# [Task requirements]
Which lines in the entries below contain the string "agent"? Show each of them in full.

[[ Exercise inputs open ]]

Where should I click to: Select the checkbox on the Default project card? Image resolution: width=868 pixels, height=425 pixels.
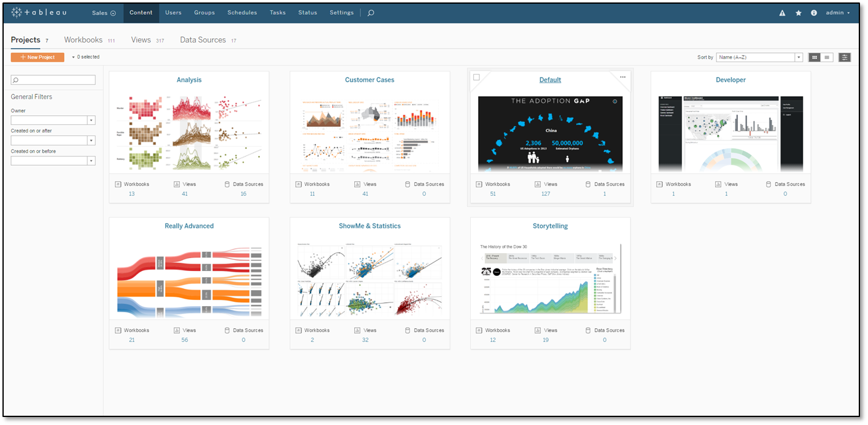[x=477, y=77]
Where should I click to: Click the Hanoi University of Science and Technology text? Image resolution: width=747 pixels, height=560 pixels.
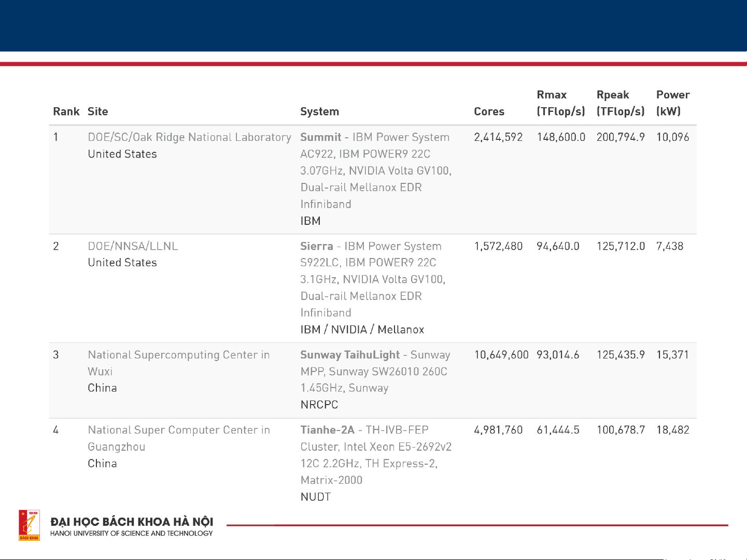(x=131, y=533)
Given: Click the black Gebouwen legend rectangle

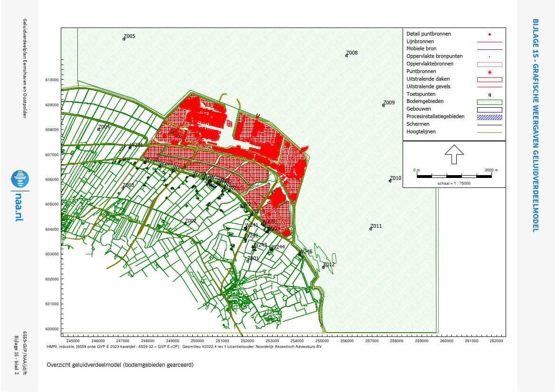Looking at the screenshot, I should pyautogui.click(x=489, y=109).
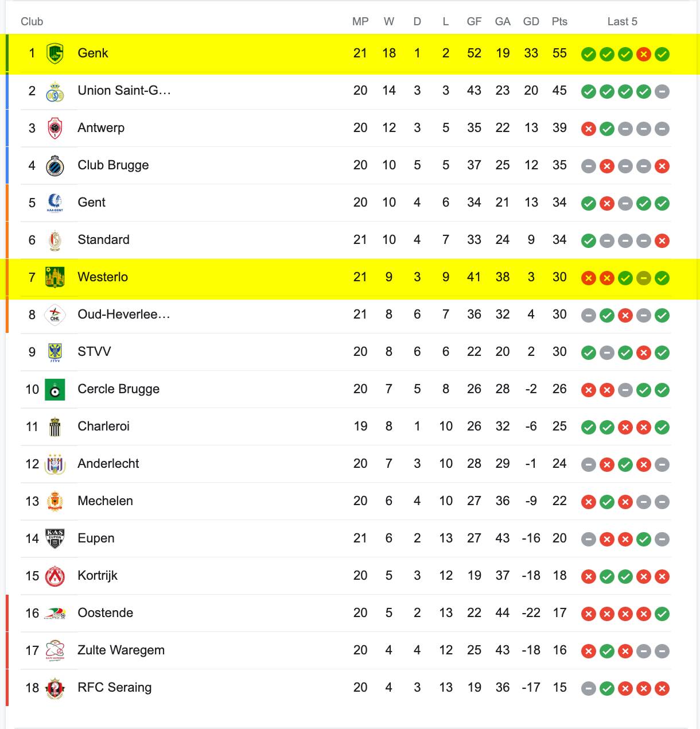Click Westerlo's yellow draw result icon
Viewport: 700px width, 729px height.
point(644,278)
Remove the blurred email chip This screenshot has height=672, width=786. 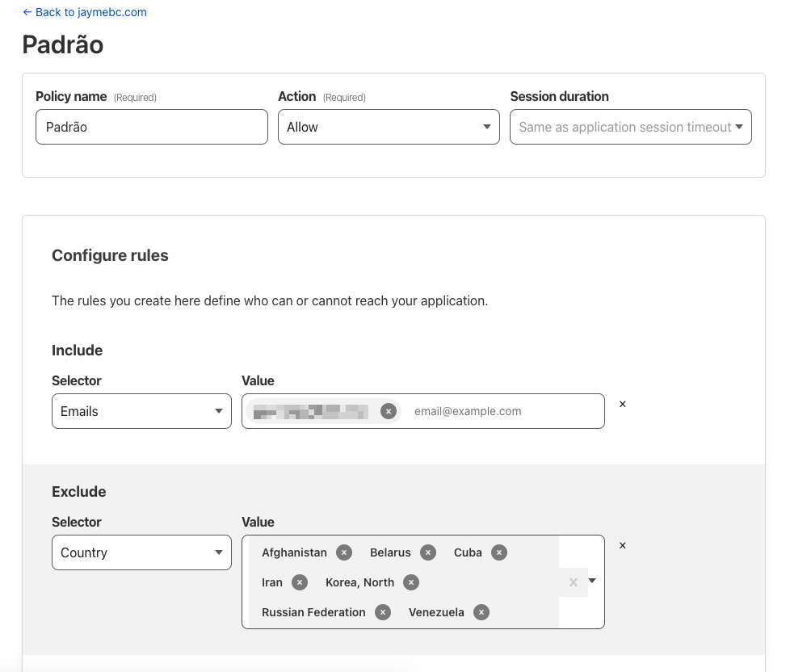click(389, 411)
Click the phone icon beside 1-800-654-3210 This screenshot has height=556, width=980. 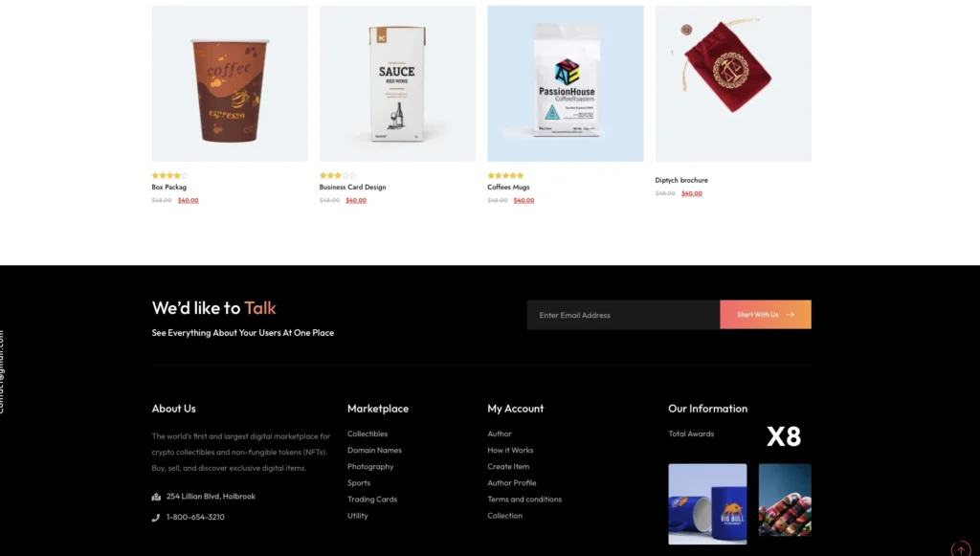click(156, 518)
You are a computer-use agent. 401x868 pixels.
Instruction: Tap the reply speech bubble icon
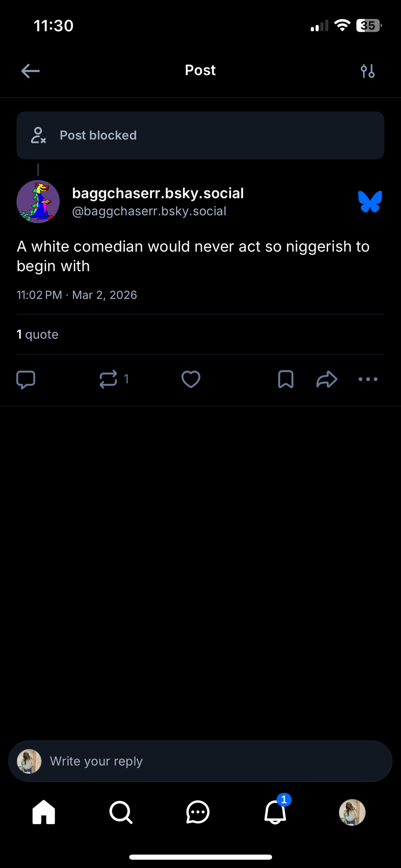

[[ Exercise inputs closed ]]
[[ Exercise inputs open ]]

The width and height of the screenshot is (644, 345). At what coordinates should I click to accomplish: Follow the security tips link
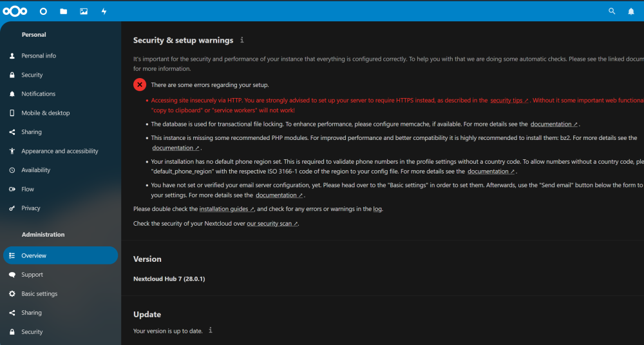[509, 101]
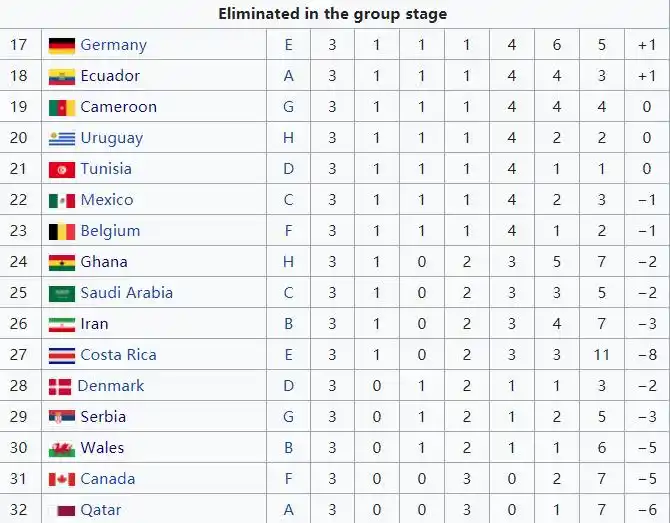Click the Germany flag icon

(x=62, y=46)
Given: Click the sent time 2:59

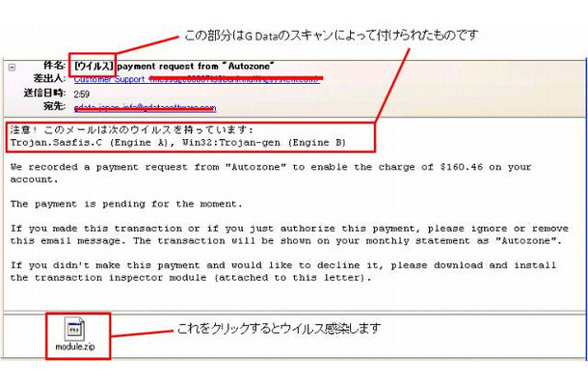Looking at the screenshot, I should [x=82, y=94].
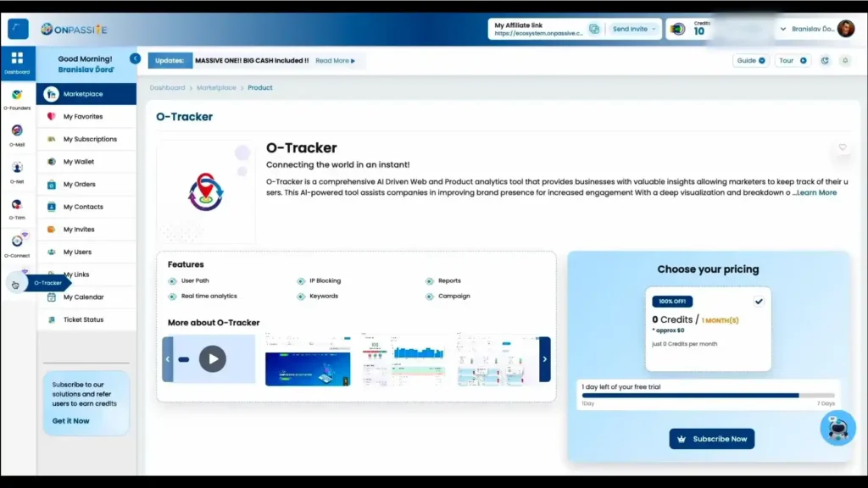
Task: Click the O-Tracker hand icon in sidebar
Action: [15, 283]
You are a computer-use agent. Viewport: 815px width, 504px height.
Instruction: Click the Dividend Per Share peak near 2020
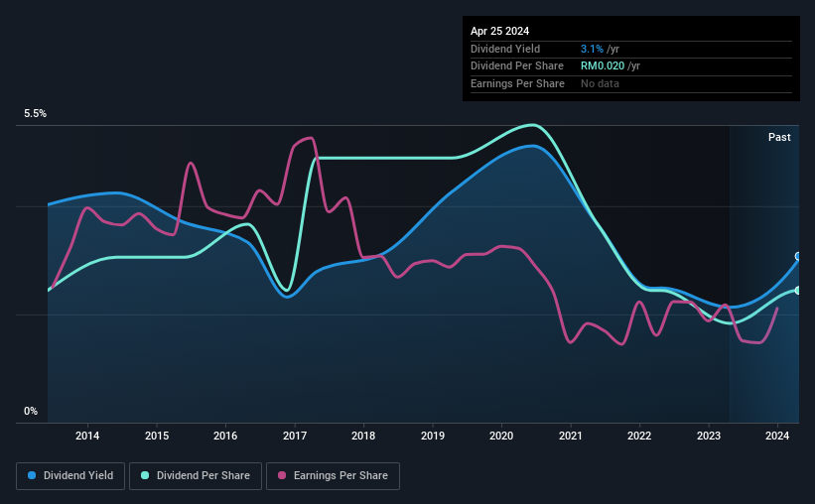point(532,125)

[[ Exercise inputs closed ]]
[[ Exercise inputs open ]]

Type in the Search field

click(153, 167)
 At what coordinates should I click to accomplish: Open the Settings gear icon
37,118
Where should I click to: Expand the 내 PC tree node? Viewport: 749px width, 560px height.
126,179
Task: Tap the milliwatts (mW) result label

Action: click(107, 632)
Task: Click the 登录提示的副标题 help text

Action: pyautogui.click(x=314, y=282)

[[ Exercise inputs closed ]]

# [Final answer]
You are a computer-use agent. 401x868 pixels.
You are a computer-use agent. Viewport: 815px width, 504px height.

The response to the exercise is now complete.